看到一些代码会有所帮助。话虽如此,正如已经指出的那样,内置 json 库会对您有所帮助。这是一个JSON格式的输出,关于这种格式的介绍请看here

看在你这里的输出存储在一个名为 data 的变量中。您可以将此 json 数据转换为字典。

编码示例

import json
data_dict = json.load(data)

json.load 所做的是获取一个 JSON 对象并将其转换为 python 字典。 json.load 实际上扫描变量以检查它是否是 JSON 对象并使用转换 table 将其转换为字典。还有其他 json 格式可以转换为其他 python 对象类型。请参阅 here table。

现在您有一个 python 字典,您可以从中访问数据。因此,让我们通过经度、纬度、siteid、方向(北、南等)。我看到有一个开放的“[”,但没有对应的“]”。根据您的描述,我只能假设该列表中有 41 个项目,因此我将首先获取第一个结果。

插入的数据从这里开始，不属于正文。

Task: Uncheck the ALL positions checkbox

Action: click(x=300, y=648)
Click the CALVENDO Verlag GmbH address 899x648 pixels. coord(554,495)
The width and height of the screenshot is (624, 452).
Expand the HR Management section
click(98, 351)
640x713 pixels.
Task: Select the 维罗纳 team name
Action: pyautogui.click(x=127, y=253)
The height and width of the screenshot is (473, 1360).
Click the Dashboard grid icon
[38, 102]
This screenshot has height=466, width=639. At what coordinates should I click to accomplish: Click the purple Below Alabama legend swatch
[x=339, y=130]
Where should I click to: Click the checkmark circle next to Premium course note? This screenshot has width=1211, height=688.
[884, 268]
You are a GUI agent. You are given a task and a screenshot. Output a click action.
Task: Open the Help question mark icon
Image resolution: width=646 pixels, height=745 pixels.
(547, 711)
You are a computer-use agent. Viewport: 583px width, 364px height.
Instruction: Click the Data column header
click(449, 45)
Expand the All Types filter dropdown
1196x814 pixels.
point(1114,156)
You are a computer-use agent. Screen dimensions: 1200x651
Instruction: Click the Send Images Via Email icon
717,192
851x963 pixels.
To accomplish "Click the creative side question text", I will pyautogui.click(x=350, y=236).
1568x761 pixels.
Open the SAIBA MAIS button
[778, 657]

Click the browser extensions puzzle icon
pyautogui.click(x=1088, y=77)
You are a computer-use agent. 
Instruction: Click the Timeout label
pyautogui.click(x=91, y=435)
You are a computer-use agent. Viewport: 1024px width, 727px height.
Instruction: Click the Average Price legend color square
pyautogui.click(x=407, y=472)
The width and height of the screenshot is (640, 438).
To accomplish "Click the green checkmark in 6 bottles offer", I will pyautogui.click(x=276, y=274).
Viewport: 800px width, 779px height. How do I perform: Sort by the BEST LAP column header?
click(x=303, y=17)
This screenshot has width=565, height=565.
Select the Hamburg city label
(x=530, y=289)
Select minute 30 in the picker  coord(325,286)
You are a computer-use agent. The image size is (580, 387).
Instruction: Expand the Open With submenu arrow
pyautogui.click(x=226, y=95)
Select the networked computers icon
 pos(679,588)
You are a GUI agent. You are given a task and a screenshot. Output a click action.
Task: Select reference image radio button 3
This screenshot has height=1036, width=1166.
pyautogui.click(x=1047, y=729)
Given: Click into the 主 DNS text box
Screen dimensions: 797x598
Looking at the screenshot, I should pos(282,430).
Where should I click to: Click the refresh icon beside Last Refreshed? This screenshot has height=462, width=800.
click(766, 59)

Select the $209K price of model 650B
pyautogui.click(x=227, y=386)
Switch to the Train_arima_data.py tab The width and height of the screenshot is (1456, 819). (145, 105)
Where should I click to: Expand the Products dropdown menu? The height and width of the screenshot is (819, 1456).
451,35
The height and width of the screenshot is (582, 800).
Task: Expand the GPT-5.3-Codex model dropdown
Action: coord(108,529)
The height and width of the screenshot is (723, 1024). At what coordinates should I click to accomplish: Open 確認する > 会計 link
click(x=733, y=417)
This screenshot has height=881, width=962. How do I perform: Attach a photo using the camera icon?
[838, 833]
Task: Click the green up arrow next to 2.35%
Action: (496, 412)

您总是可以很容易地遍历它以获得所有 41 个结果。

longitude = data_dict['results'][0]['longitude']
langitude = data_dict['results'][0]['langitude']
site_id = data_dict['results'][0]['siteid']

提示

  1. 我总是使用 jupyter notebooks 作为尝试从 JSON 对象中获取我想要的特定数据的快速方法,有时可能需要一些时间才能正确访问正确的部分。这样,当我编写变量时,我知道我从 JSON 对象中获取了我想要的数据。 Json 对象有时会嵌套很深,很难理解。